____ RECORDS PROVIDED

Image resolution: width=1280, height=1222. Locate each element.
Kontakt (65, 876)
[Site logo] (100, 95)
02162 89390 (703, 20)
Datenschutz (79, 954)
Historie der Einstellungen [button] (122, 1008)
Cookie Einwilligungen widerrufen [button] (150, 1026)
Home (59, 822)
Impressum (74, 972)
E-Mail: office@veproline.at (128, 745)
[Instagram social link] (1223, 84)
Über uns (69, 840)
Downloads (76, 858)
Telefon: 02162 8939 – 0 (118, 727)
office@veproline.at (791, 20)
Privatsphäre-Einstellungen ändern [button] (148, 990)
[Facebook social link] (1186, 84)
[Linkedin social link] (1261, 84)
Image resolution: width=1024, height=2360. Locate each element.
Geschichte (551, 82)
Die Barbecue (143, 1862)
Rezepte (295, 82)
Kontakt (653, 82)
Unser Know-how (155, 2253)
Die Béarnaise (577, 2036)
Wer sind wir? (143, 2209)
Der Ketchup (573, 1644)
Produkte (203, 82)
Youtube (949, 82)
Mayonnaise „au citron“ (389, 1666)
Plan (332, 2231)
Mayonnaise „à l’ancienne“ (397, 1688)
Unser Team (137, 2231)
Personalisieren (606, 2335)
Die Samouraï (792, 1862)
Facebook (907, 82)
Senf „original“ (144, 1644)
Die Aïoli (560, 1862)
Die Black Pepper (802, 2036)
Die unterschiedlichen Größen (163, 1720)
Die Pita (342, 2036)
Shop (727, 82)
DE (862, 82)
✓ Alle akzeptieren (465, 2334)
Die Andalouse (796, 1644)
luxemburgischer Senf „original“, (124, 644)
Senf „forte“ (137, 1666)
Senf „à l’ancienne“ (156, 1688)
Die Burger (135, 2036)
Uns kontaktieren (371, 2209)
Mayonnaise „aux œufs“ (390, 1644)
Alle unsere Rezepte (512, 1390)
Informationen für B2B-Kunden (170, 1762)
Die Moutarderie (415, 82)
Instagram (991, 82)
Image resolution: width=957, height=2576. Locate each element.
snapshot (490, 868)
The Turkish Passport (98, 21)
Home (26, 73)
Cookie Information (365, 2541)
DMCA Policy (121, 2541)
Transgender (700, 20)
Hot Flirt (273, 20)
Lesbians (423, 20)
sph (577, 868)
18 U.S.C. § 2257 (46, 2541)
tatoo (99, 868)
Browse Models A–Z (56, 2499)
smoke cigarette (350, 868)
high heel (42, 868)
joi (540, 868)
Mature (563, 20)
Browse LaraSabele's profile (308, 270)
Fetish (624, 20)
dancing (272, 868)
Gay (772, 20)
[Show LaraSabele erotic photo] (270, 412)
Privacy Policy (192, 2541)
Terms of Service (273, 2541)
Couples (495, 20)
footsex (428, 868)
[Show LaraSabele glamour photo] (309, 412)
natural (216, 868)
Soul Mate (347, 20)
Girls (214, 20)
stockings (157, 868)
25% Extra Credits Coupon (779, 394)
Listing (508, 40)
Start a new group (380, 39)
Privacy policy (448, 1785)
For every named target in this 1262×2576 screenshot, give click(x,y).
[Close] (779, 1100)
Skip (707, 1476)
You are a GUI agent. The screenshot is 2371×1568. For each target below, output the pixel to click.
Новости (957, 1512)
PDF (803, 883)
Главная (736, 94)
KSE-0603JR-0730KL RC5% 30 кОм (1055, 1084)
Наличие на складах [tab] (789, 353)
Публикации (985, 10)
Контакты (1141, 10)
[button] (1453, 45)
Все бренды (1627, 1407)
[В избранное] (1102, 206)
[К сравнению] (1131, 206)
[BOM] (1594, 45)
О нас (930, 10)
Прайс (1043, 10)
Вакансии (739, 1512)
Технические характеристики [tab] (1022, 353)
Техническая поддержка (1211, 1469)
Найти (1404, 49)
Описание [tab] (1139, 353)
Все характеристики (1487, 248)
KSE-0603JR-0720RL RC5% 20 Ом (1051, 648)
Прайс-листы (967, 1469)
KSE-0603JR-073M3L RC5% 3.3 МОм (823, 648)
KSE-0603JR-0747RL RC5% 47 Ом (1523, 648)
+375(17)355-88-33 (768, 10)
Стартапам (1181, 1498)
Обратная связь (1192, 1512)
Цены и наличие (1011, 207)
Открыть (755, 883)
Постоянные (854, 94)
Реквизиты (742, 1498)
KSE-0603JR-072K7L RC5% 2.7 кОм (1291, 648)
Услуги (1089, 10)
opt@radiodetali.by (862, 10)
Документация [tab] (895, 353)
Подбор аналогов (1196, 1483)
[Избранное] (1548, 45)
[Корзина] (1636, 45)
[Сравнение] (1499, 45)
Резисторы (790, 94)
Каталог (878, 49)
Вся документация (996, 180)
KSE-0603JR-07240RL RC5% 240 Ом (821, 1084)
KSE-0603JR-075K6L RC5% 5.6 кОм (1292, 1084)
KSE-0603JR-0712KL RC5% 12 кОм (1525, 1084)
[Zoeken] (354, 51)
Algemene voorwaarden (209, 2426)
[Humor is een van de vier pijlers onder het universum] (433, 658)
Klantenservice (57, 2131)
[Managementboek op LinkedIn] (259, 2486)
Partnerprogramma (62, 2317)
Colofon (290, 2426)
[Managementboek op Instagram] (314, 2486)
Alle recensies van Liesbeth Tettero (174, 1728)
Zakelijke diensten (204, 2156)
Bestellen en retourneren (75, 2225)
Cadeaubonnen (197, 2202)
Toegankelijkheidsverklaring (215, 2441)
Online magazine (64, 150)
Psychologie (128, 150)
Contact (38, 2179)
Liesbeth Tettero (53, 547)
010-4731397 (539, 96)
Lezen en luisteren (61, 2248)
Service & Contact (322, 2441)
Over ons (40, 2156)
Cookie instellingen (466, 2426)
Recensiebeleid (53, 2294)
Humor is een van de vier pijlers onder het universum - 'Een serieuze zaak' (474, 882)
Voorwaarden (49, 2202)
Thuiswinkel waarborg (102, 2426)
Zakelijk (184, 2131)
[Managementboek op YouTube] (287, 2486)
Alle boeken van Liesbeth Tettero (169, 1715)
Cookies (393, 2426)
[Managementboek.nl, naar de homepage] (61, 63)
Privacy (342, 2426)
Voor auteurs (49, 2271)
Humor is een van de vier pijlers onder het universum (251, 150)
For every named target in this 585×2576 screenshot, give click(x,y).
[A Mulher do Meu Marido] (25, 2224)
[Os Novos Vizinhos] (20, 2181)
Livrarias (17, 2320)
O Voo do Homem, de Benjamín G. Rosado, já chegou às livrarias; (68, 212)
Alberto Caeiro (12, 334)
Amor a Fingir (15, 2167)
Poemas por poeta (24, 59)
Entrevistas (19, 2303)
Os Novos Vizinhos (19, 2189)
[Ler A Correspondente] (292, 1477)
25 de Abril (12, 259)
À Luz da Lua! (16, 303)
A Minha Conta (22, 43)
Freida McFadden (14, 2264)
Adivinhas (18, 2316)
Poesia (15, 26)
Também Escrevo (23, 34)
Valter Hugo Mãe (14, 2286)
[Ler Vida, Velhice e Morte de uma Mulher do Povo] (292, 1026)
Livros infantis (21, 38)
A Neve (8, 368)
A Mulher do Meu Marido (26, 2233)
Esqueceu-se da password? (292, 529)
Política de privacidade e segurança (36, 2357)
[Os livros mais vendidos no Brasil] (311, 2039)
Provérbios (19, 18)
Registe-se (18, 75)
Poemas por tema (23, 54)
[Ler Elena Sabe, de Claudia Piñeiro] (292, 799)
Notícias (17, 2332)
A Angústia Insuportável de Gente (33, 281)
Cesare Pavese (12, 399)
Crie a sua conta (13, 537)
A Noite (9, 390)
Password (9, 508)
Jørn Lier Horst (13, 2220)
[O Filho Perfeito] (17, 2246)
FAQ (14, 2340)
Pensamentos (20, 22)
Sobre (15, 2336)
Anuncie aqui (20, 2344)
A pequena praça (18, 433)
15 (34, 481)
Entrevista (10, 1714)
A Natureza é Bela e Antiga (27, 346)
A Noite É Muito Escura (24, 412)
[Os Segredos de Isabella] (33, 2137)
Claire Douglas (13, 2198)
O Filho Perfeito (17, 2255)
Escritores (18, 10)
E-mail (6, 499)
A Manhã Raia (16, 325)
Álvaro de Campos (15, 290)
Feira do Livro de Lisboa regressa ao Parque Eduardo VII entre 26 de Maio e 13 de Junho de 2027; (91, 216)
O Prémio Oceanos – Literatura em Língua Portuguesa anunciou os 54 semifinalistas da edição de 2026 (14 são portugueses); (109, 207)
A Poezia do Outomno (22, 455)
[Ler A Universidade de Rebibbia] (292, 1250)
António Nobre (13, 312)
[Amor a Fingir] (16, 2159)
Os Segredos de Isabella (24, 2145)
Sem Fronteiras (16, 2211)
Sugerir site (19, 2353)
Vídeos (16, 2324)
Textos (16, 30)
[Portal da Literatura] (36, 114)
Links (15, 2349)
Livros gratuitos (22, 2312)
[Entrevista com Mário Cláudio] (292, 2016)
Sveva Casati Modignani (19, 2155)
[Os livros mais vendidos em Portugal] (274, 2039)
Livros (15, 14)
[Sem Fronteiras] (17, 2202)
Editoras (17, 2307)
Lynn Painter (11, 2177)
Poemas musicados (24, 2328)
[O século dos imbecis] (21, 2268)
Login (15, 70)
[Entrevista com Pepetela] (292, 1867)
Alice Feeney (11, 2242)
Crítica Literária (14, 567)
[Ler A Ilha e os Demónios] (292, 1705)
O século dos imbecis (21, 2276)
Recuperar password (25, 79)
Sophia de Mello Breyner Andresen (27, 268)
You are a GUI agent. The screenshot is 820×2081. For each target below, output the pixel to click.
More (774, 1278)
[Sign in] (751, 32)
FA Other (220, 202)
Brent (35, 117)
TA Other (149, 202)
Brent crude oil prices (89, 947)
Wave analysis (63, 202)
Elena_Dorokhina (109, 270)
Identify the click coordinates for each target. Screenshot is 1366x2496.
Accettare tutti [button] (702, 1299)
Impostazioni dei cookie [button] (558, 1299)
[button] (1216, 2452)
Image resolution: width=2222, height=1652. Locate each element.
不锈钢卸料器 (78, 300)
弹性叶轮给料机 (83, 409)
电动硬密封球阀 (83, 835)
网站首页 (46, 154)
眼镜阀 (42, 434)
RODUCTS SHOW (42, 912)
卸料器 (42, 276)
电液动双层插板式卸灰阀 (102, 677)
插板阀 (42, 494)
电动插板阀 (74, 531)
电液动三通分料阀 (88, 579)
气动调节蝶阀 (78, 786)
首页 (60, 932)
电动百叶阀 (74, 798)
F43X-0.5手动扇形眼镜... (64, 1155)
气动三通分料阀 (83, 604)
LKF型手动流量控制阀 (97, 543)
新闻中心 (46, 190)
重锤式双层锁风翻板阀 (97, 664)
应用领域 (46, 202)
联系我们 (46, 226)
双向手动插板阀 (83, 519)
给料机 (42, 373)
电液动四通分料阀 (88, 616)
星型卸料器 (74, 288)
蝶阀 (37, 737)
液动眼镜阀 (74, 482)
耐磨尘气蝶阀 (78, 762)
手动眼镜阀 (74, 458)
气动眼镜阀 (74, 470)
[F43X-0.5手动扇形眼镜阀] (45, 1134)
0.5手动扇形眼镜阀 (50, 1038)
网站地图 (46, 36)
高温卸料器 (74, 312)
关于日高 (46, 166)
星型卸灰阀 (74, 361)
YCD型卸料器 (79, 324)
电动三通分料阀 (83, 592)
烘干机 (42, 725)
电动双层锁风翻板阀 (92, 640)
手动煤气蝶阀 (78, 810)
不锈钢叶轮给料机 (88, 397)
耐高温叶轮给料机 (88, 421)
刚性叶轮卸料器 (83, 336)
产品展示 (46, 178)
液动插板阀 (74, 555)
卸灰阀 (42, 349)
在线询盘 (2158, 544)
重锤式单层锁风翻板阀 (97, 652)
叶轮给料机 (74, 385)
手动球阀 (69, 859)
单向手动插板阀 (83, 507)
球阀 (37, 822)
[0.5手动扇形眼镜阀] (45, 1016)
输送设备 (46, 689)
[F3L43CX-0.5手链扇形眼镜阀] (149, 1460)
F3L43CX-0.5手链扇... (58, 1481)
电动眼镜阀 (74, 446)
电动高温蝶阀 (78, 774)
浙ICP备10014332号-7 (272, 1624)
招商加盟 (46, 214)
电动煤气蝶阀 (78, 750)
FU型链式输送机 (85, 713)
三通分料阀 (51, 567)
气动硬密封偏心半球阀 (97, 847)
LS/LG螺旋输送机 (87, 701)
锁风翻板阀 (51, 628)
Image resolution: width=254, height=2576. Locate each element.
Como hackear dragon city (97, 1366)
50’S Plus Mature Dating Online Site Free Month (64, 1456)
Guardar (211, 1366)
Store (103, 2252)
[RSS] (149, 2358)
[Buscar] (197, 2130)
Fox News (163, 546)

________

▸ **TASK PROMPT**
Print exactly the line containing "[0.5手动扇形眼镜阀] (45, 1016)" and every line after it through the end of the records above, and nothing else.

▸ **REPLY TO THE TASK**
[0.5手动扇形眼镜阀] (45, 1016)
输送设备 (46, 689)
[F3L43CX-0.5手链扇形眼镜阀] (149, 1460)
F3L43CX-0.5手链扇... (58, 1481)
电动眼镜阀 (74, 446)
电动高温蝶阀 (78, 774)
浙ICP备10014332号-7 (272, 1624)
招商加盟 (46, 214)
电动煤气蝶阀 (78, 750)
FU型链式输送机 (85, 713)
三通分料阀 (51, 567)
气动硬密封偏心半球阀 (97, 847)
LS/LG螺旋输送机 (87, 701)
锁风翻板阀 (51, 628)
Image resolution: width=254, height=2576. Locate each element.
Como hackear dragon city (97, 1366)
50’S Plus Mature Dating Online Site Free Month (64, 1456)
Guardar (211, 1366)
Store (103, 2252)
[RSS] (149, 2358)
[Buscar] (197, 2130)
Fox News (163, 546)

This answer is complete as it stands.